Project Rules as Guardrails

The project's CLAUDE.md file - a set of instructions that persist across sessions - became increasingly important. It started with a single writing style rule. Over time it grew to include architectural conventions, naming patterns, and performance constraints. These rules gave Claude consistent context even in fresh sessions, reducing ramp-up time significantly.

Going Forward

What We'd Do Differently

If we started over, we'd invest more in automated testing from day one. The project has tests, but they were added retroactively. AI-generated code is especially test-worthy because the author can't always predict edge cases the way a human who struggled through the implementation might.
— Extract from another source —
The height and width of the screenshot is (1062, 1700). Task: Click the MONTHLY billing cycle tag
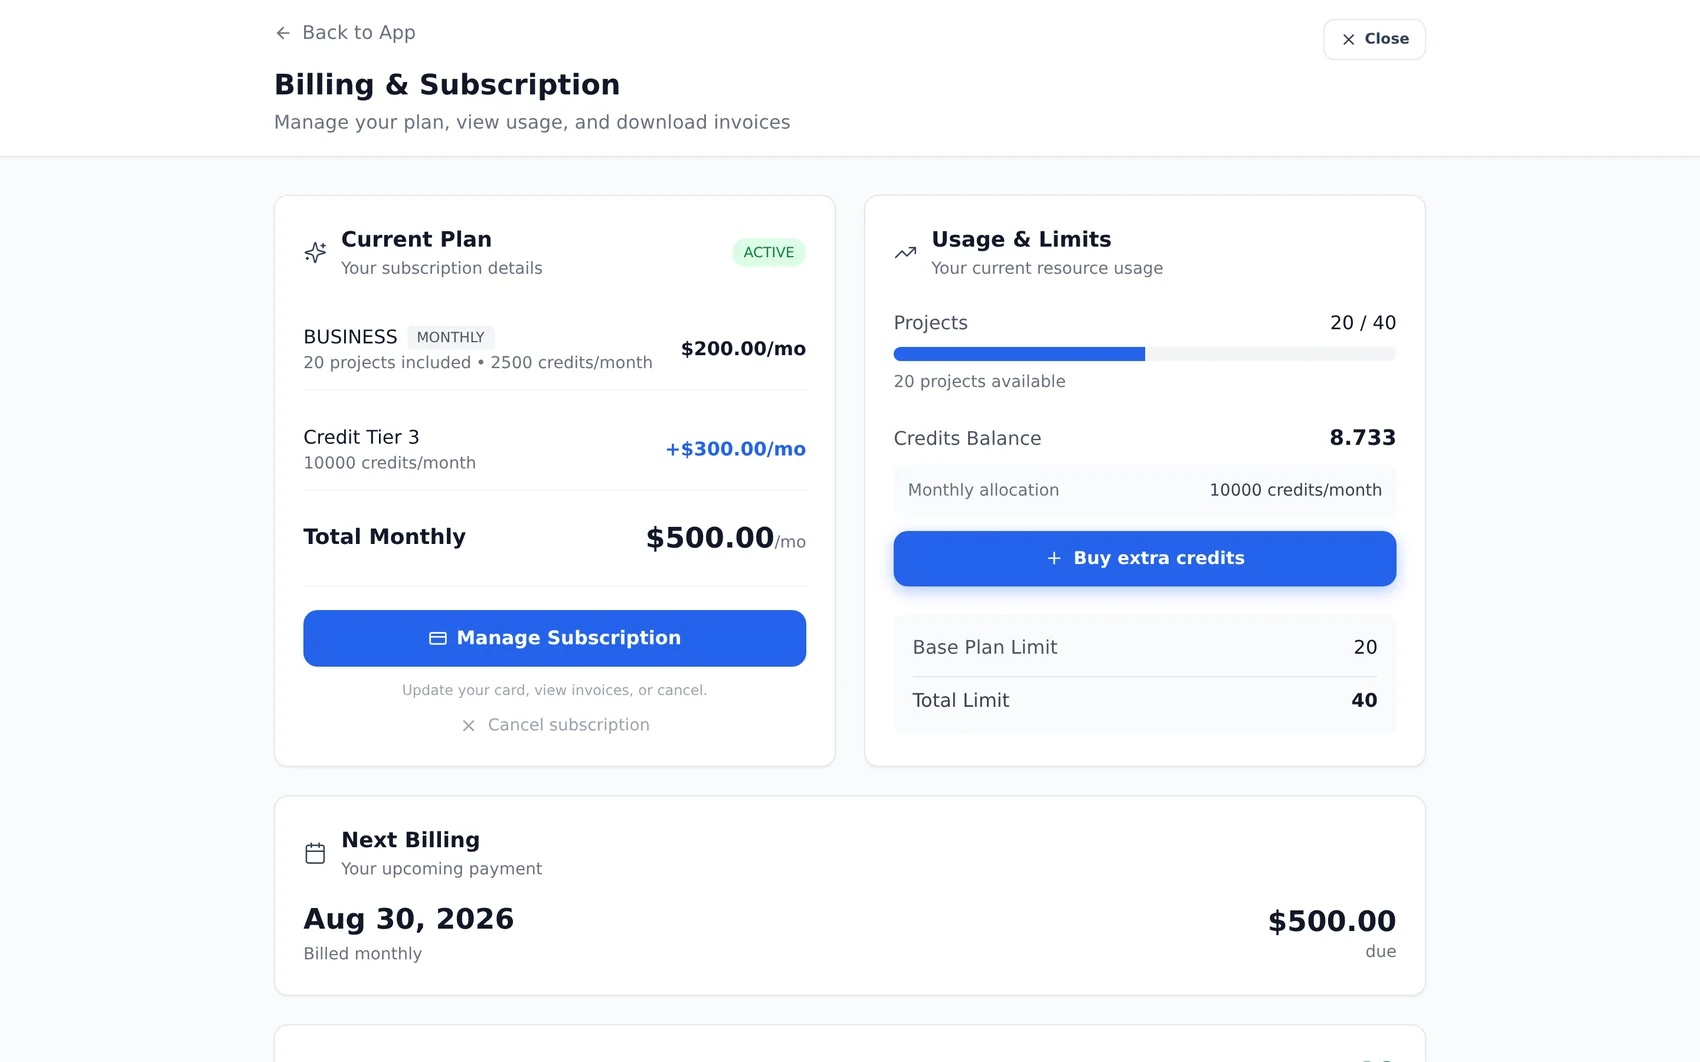(x=451, y=337)
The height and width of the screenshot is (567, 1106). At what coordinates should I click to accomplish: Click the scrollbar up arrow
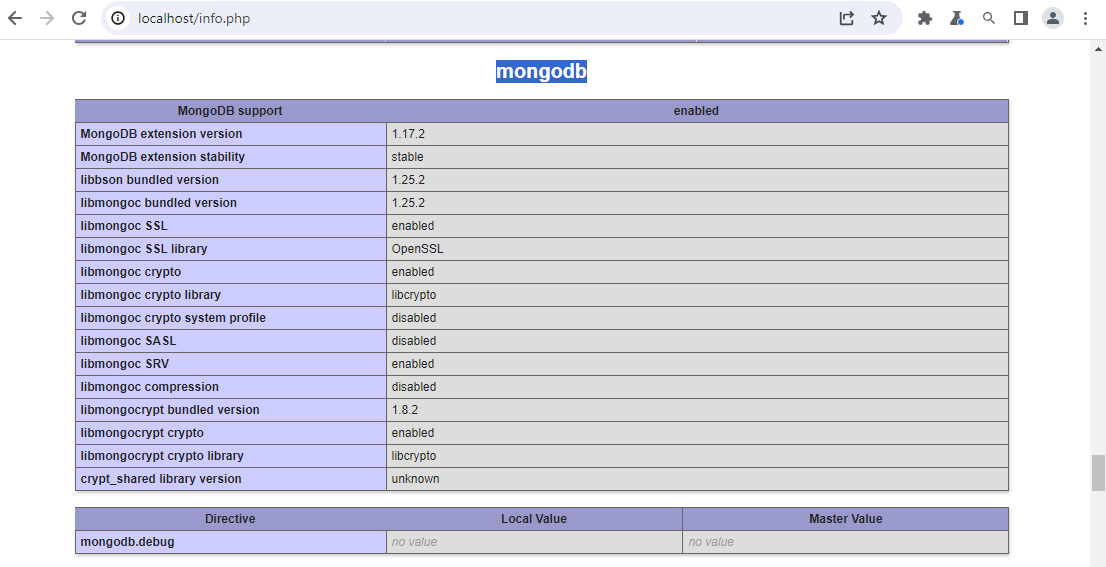click(x=1098, y=48)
We'd also be more deliberate about architecture documentation. The codebase has inline comments but no centralized architecture guide. When Claude starts a new session and needs to understand how the rendering pipeline connects to the creature system connects to the physics worker, it re-discovers that from code. A living architecture doc would save real time.

The Bigger Picture

Building PolyFish with AI didn't feel like using a tool. It felt like working with a collaborator who types very fast, never gets tired, and occasionally forgets what you talked about yesterday. A real-time ecosystem simulation with physics, spatial audio, a cinematic camera, and VR support would have been a multi-month project for a small team. What makes this remarkable is that Matt built it entirely in spare time, in under two weeks - this wasn't a full-time effort. As a solo developer with an AI partner working on evenings and weekends, he created something that would typically require a team and months of sustained focus.

That's not because AI replaces skill. Matt's design sensibility and willingness to say "no, that's not right, try again" were essential. The AI amplified what he could build, but it didn't decide what to build. The collaboration worked because both partners contributed something the other couldn't.